According to Mr Sokha, district governor Kim Saren briefly met with a handful of the 100 or so protesters and agreed to have his staff visit the site today to investigate their claims.
“We will find a solution between them and the company officials,” Mr Sokha said. “The [authorities] will go and find out more at the site.”
Neither Mr Saren nor any of the villagers who met with him could be reached for comment.
Long Samean, one of the protesters, placed the size of the gathered crowd at about 400, and said the district governor only met with them after they had blocked traffic along National Road 5 for 15 minutes.
“The district governor and company representative promised to find a solution for us,” said Kuch Veng, another of yesterday’s protesters. “We will wait and see.”
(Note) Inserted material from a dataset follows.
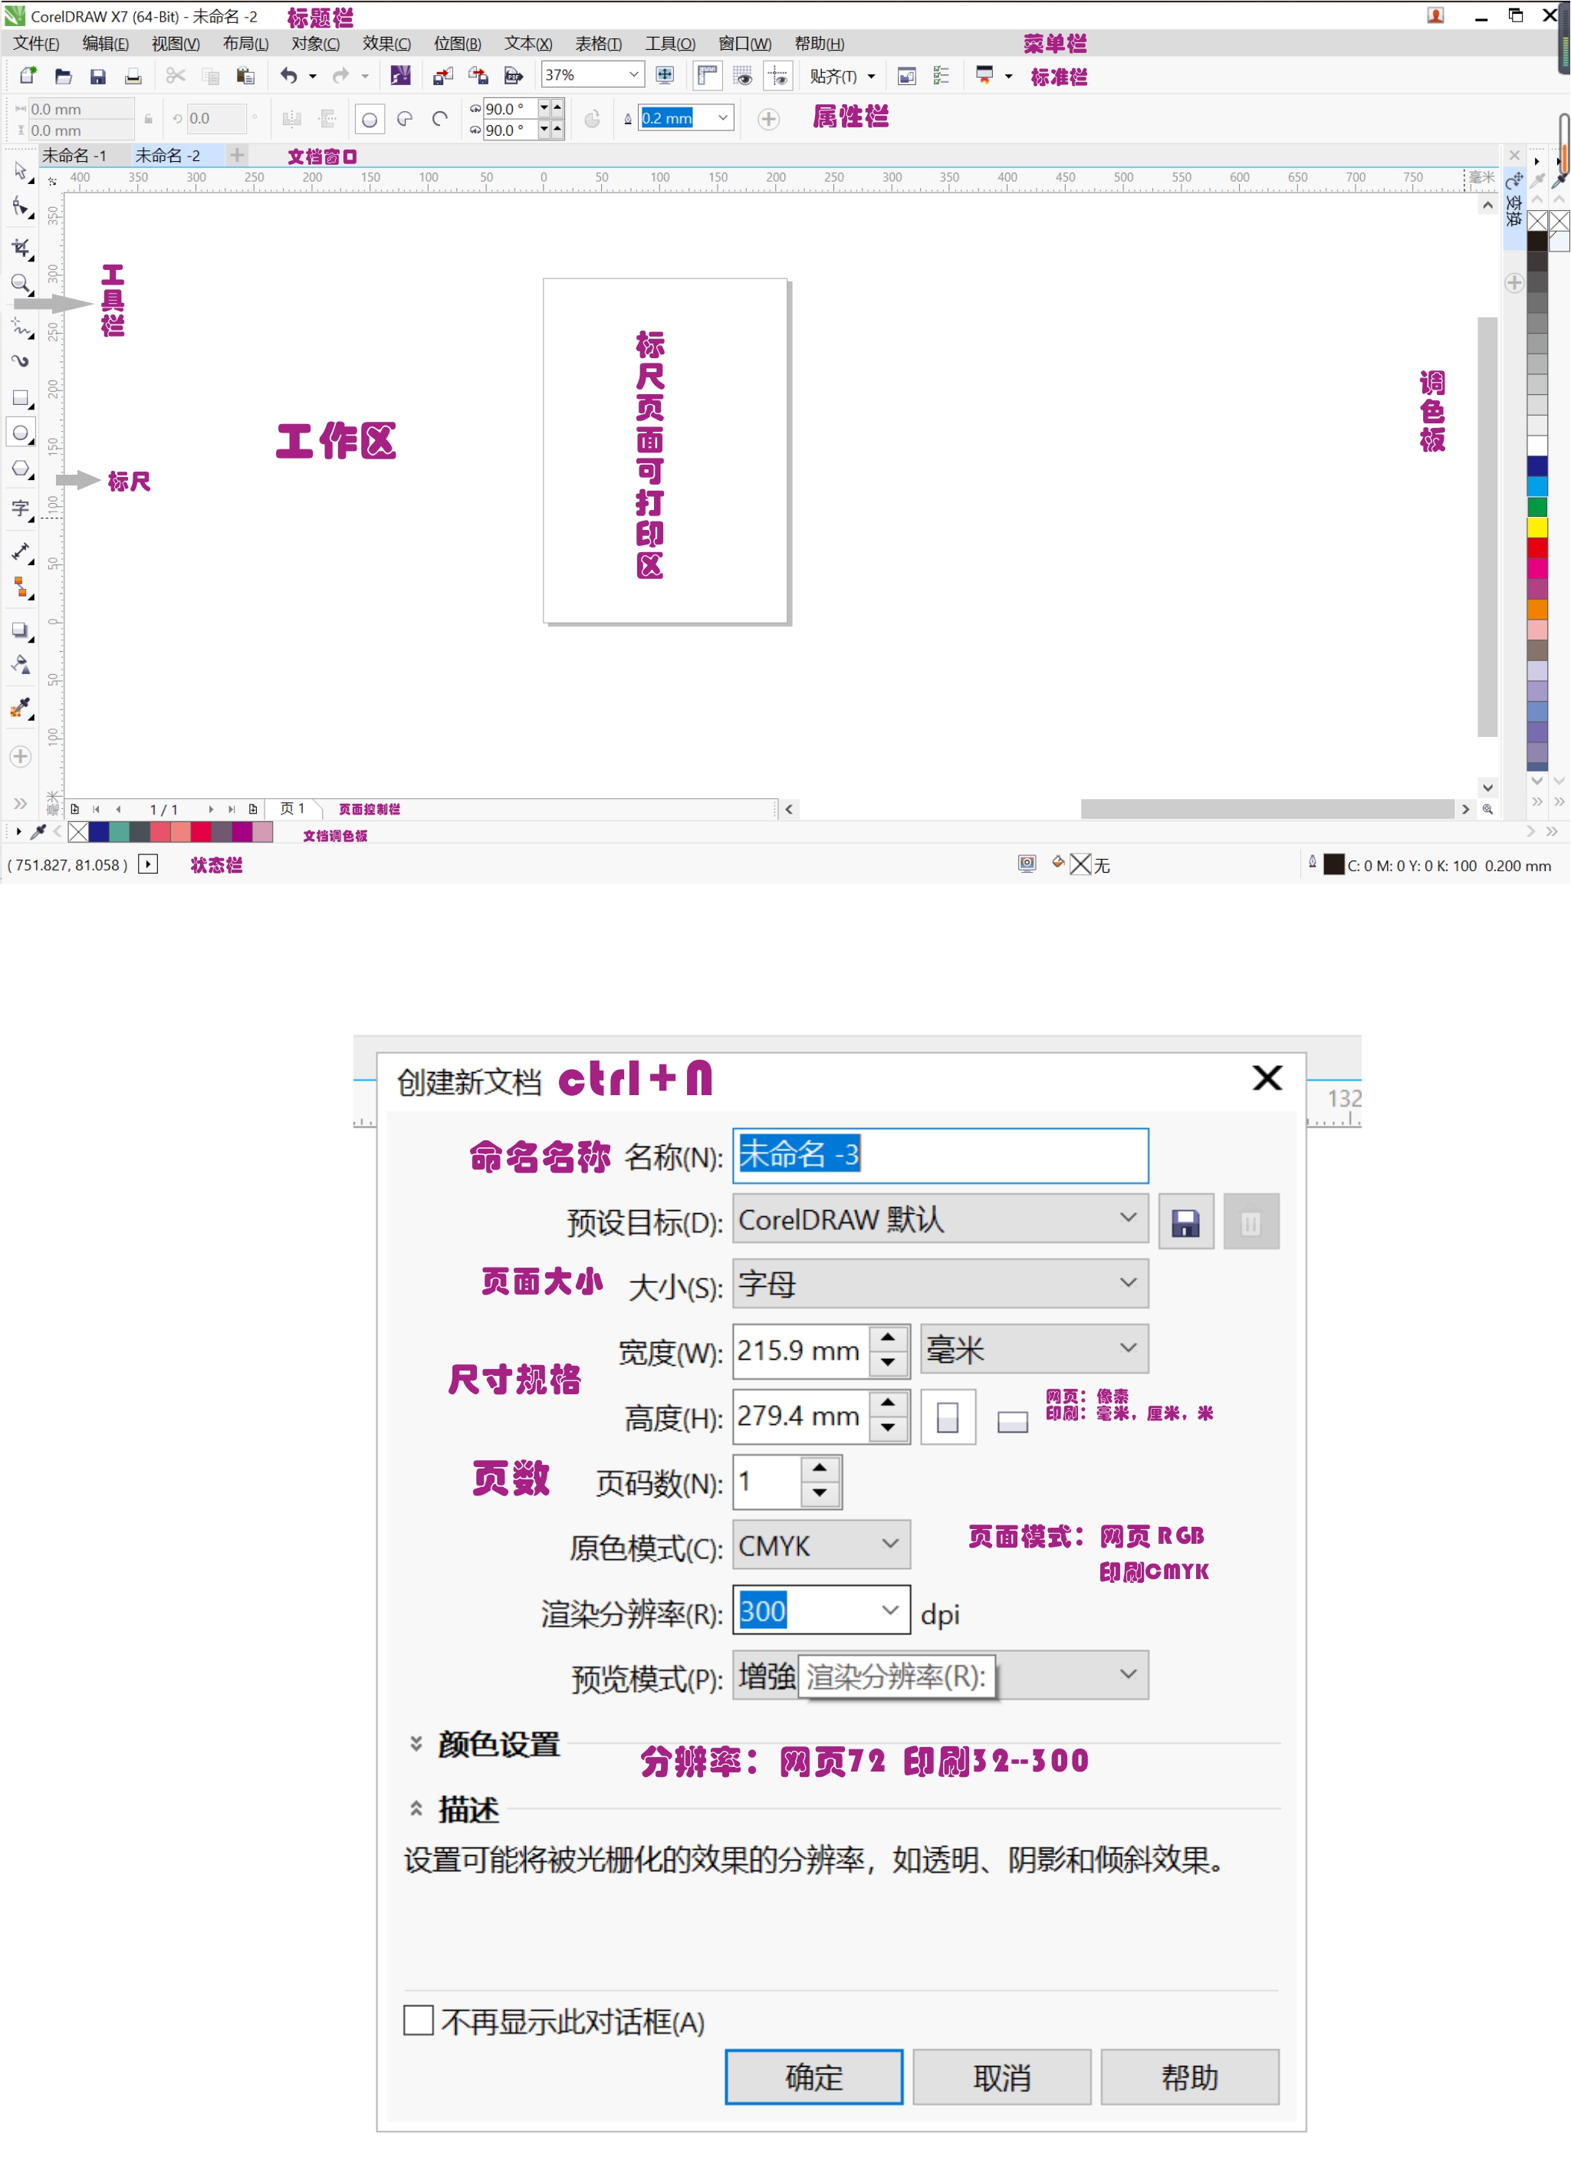Open the 文件 menu
The width and height of the screenshot is (1571, 2178).
point(34,43)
Both Mr Samean and Mr Veng accused Pheapimex of clearing ancestral forests they relied on for food and other essentials, but could not say precisely how much of their land the firm had allegedly cleared.
Nget Theavy, provincial coordinator for rights group Adhoc, could not confirm the protesters’ claims against the firm but faulted the government for granting it a concession without the requisite social and environmental impact assessments.
“When the government grants land to the company, the company gets permission to do anything without caring about the impacts.”
A 2004 UN report identified CPP Senator Lao Meng Khin as the director of Pheapimex, which is owned by his wife Chheung Sopheap, and the Wuzhishan LS Group, both of which have come under fire for their tree-planting concessions. Mr Meng Khin is also the director of Shukaku Inc, whose ongoing filling of Phnom Penh’s Boeng Kak lake is causing the eviction of thousands of lakeside residents.
Pheapimex could not be reached for comment. A publicly listed phone number for the firm did not work. At the Agriculture Ministry, Secretary of State Chan Tong Yves referred questions to Undersecretary of State Ith Nody, who could not be reached.